BEGIN GIVEN DATA

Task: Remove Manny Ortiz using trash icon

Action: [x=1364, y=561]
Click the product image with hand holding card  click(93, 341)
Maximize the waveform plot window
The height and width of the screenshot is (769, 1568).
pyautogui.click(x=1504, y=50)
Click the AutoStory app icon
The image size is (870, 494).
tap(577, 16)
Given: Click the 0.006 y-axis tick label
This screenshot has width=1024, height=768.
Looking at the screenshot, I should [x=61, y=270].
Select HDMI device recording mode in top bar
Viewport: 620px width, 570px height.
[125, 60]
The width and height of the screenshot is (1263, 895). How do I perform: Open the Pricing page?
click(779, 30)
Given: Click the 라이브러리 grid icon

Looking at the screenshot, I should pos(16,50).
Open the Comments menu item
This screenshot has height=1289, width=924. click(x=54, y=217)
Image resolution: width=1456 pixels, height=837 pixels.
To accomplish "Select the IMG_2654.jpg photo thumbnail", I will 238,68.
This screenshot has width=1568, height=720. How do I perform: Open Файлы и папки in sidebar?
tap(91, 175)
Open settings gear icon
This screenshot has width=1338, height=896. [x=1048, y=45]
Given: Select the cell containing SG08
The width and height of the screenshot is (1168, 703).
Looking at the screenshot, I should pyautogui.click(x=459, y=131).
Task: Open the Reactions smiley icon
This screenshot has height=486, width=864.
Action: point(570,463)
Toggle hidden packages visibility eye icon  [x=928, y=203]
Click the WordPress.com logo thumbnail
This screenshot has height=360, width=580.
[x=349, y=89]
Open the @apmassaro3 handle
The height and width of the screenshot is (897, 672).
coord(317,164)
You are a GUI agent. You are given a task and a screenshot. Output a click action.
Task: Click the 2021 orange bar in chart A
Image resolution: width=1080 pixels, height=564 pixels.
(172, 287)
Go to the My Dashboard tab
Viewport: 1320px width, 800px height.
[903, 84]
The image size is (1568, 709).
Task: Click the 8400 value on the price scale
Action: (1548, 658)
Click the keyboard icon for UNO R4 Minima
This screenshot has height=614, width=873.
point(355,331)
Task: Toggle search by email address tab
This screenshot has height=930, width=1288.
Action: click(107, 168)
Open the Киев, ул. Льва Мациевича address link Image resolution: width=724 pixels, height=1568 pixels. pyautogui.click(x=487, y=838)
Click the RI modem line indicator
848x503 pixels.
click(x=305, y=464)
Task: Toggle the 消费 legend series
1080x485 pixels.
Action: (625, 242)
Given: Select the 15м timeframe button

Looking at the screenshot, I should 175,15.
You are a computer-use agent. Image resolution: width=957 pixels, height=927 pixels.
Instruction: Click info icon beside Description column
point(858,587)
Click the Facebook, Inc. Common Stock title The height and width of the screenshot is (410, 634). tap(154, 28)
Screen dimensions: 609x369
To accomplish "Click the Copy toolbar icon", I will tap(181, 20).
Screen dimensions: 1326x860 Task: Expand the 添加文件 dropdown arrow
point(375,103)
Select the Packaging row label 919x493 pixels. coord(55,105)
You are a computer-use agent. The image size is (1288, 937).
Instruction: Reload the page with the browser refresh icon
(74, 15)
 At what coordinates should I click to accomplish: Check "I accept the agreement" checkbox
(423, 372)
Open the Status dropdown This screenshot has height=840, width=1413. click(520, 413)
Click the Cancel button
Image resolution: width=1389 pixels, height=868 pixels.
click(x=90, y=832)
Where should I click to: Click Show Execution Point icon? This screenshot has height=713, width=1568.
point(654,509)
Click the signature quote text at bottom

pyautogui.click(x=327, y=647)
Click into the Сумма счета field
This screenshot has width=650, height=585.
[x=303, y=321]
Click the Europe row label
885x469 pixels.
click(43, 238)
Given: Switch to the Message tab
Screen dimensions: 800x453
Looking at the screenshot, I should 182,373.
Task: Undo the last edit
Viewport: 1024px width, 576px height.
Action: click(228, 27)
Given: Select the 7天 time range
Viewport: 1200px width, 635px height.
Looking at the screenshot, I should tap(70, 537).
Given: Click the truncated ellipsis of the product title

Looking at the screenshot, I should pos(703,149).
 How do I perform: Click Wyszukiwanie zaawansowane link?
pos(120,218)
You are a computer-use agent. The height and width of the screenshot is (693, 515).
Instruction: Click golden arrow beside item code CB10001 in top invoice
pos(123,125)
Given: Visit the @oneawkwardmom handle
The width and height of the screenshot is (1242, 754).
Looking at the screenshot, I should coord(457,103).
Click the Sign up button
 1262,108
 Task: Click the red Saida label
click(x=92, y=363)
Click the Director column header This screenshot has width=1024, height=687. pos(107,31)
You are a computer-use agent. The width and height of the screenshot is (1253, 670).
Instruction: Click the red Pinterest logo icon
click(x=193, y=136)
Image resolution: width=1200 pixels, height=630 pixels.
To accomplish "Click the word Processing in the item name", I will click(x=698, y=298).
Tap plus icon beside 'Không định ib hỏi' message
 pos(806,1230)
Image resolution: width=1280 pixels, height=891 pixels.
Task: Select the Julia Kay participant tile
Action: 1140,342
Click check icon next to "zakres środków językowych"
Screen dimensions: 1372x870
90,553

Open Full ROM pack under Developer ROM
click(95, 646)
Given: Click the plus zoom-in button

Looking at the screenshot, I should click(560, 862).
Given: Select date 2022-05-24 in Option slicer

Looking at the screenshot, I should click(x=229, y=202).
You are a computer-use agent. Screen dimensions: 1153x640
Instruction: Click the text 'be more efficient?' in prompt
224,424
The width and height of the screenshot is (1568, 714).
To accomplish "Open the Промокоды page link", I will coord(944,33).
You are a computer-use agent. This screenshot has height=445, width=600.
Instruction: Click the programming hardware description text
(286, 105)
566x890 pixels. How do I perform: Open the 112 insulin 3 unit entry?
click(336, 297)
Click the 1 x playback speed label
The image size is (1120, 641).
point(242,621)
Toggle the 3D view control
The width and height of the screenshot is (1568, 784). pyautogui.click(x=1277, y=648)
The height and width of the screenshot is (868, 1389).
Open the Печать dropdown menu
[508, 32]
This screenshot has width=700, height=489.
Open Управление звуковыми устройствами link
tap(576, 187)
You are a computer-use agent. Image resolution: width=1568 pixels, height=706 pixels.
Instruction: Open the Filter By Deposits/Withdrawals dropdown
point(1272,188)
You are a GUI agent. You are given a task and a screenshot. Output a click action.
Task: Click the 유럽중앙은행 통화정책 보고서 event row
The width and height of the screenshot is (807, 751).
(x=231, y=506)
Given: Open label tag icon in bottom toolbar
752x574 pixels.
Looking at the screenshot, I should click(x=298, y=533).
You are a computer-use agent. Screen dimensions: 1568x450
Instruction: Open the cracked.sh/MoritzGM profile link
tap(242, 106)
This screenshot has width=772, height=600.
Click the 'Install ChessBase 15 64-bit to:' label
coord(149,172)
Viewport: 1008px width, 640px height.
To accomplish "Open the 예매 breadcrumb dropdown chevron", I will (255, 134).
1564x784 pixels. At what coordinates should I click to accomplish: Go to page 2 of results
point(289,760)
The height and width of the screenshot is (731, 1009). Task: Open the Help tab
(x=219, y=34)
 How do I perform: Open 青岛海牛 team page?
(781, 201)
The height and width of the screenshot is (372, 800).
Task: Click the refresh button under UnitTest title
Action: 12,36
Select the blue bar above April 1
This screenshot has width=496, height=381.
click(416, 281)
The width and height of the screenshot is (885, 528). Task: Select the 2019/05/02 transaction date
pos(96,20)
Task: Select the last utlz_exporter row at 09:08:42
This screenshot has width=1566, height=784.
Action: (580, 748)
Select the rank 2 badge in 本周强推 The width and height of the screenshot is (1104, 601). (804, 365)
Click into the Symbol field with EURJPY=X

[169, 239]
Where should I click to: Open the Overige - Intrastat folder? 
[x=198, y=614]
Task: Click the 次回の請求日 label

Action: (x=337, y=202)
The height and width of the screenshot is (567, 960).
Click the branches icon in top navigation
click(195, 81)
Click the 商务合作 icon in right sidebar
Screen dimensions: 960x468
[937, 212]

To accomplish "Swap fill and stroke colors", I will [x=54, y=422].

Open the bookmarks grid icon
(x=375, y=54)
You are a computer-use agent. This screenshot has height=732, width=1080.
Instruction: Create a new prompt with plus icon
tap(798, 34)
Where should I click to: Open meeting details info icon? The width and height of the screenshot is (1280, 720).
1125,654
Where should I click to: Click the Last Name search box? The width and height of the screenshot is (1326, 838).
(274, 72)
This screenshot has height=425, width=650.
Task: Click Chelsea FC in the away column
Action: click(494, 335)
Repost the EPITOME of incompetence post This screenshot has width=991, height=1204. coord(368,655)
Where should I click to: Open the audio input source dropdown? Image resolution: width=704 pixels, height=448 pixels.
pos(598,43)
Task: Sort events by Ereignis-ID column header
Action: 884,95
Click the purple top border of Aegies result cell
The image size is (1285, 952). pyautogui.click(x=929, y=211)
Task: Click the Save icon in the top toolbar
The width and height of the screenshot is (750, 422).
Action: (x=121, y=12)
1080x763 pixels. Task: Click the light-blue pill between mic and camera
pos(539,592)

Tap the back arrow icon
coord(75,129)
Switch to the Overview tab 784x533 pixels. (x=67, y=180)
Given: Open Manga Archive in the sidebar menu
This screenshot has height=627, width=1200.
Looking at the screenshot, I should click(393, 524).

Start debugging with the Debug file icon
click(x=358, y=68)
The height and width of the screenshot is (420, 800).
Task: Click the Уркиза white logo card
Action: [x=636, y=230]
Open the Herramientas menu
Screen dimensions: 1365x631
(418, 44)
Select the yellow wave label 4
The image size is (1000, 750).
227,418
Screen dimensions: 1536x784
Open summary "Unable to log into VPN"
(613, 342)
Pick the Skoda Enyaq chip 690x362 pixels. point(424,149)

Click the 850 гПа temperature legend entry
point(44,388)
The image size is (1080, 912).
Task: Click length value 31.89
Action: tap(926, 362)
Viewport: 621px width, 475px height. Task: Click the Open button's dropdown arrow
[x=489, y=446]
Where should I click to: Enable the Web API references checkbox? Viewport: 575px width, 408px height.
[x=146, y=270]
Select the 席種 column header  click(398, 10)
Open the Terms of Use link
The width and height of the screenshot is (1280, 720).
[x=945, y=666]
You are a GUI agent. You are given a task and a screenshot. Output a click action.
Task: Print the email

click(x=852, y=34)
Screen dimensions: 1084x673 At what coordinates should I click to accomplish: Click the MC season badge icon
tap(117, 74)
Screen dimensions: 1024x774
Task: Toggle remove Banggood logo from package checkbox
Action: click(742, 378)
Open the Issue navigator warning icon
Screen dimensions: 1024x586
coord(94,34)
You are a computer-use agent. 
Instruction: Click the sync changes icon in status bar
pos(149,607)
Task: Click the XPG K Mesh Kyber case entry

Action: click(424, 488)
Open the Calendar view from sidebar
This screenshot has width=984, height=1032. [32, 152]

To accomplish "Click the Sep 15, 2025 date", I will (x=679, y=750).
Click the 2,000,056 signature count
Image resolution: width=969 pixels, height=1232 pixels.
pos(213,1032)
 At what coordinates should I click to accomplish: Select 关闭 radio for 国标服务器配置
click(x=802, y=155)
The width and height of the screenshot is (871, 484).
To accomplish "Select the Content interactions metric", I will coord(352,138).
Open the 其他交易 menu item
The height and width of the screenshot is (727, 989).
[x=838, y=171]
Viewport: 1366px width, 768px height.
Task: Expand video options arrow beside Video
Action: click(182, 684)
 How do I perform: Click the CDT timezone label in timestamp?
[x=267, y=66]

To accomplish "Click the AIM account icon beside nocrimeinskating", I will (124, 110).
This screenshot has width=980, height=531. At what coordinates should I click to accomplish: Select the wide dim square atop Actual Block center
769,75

END GIVEN DATA

◆ ABOUT THIS EXERCISE ◆
Your task is to restate, word for word, the lines from the beginning of the records to the line with "Task: Toggle search by email address tab", inclusive.

◆ OUTPUT OF THE TASK ◆
Task: Remove Manny Ortiz using trash icon

Action: [x=1364, y=561]
Click the product image with hand holding card  click(93, 341)
Maximize the waveform plot window
The height and width of the screenshot is (769, 1568).
pyautogui.click(x=1504, y=50)
Click the AutoStory app icon
The image size is (870, 494).
tap(577, 16)
Given: Click the 0.006 y-axis tick label
This screenshot has width=1024, height=768.
Looking at the screenshot, I should [x=61, y=270].
Select HDMI device recording mode in top bar
Viewport: 620px width, 570px height.
[125, 60]
The width and height of the screenshot is (1263, 895). How do I perform: Open the Pricing page?
click(779, 30)
Given: Click the 라이브러리 grid icon

Looking at the screenshot, I should pos(16,50).
Open the Comments menu item
This screenshot has height=1289, width=924. click(x=54, y=217)
Image resolution: width=1456 pixels, height=837 pixels.
To accomplish "Select the IMG_2654.jpg photo thumbnail", I will 238,68.
This screenshot has width=1568, height=720. How do I perform: Open Файлы и папки in sidebar?
tap(91, 175)
Open settings gear icon
This screenshot has width=1338, height=896. [x=1048, y=45]
Given: Select the cell containing SG08
The width and height of the screenshot is (1168, 703).
Looking at the screenshot, I should pyautogui.click(x=459, y=131).
Task: Open the Reactions smiley icon
This screenshot has height=486, width=864.
Action: point(570,463)
Toggle hidden packages visibility eye icon  [x=928, y=203]
Click the WordPress.com logo thumbnail
This screenshot has height=360, width=580.
[x=349, y=89]
Open the @apmassaro3 handle
The height and width of the screenshot is (897, 672).
coord(317,164)
You are a GUI agent. You are given a task and a screenshot. Output a click action.
Task: Click the 2021 orange bar in chart A
Image resolution: width=1080 pixels, height=564 pixels.
(172, 287)
Go to the My Dashboard tab
Viewport: 1320px width, 800px height.
[903, 84]
The image size is (1568, 709).
Task: Click the 8400 value on the price scale
Action: (1548, 658)
Click the keyboard icon for UNO R4 Minima
This screenshot has height=614, width=873.
point(355,331)
Task: Toggle search by email address tab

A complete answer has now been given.